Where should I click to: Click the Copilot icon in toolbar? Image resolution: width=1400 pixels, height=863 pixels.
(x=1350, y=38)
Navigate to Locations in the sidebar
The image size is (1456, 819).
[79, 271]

———

### Your task
Write every line of the material above again, exactly.

### Result
Where should I click to: Click the Copilot icon in toolbar? Image resolution: width=1400 pixels, height=863 pixels.
(x=1350, y=38)
Navigate to Locations in the sidebar
The image size is (1456, 819).
[79, 271]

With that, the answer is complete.